[Objectives]:
a) Print the passage below on the Cretan insurrection from "The immediate salvation" to "a considerable force.", reproducing it word for word.
b) Report each line of the entries below that contains the string "height".
>> BEGIN Excerpt to read
But Mustapha, remembering his former disaster in the defile of Krapi, hesitated, waited at Prosnero and in the Apokorona, while the Sphakiote chieftains craftily negotiated, and made their calculations on the amount of assistance they could get from Greece, the measure of concessions or personal advantages they could hope for as the price of submission, and prolonged the practical truce until the reaction from the effects of the late defeat began. Hadji Mikhali, with his Lakiotes, went back to Lakus and Theriso, entirely abandoned by the troops, and resumed his old policy of little and incessant raids to harass the Turkish commander and keep his own men from the despondency of inaction.

The immediate salvation of the insurrection was, however, the arrival of Col. Coroneos, the ablest by far of the Greek chiefs, and the only one, it would seem, who was capable of adapting his plans to the kind of material he had to work with. He arrived too late either to prevent or assist in the battle of VafÉ, and, seeing the danger the insurrection was in of dying of despondency and the dissidence of its chiefs, moved at once into the central provinces, and, collecting together such Cretans as he could find, surprised and cut off two small Turkish detachments, and with unimportant advantages reawakened the enthusiasm of the fickle and excitable islanders, gained for himself the prestige of victory, and rapidly recruited a considerable force.
>> END Excerpt to read
>> BEGIN Exercise input
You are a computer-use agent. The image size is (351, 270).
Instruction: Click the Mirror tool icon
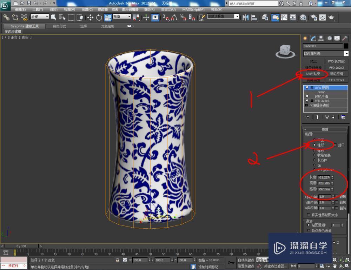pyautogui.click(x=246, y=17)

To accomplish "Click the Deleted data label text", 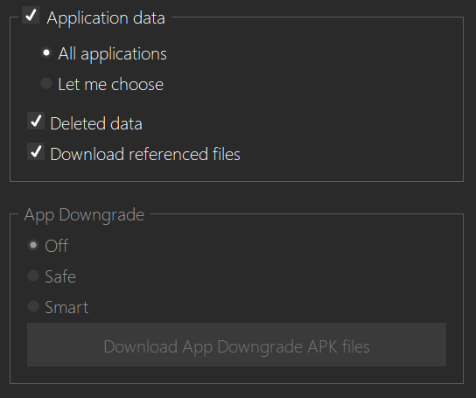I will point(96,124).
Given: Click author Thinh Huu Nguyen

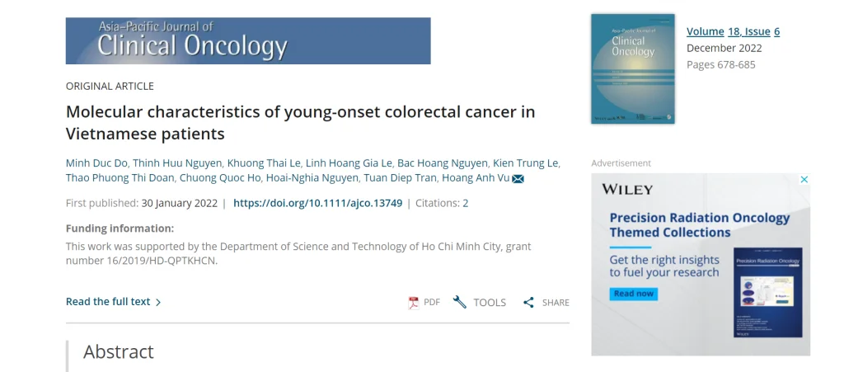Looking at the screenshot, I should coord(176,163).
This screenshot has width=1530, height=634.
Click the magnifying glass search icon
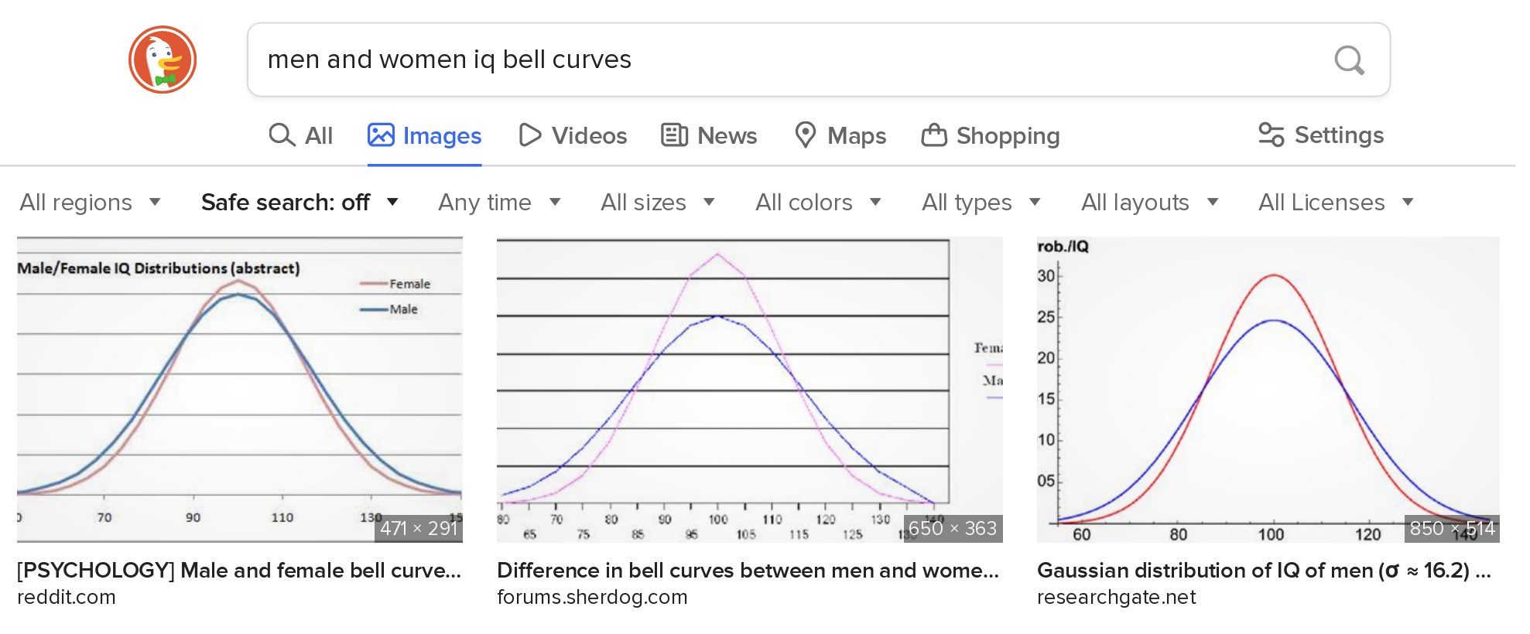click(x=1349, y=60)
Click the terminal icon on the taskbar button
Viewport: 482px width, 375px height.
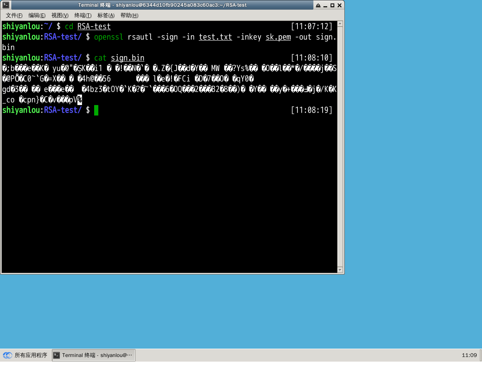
>> END Exercise input
[Expected results]:
a)
The immediate salvation of the insurrection was, however, the arrival of Col. Coroneos, the ablest by far of the Greek chiefs, and the only one, it would seem, who was capable of adapting his plans to the kind of material he had to work with. He arrived too late either to prevent or assist in the battle of VafÉ, and, seeing the danger the insurrection was in of dying of despondency and the dissidence of its chiefs, moved at once into the central provinces, and, collecting together such Cretans as he could find, surprised and cut off two small Turkish detachments, and with unimportant advantages reawakened the enthusiasm of the fickle and excitable islanders, gained for himself the prestige of victory, and rapidly recruited a considerable force.

b)
This screenshot has width=1530, height=634.
Viewport: 482px width, 375px height.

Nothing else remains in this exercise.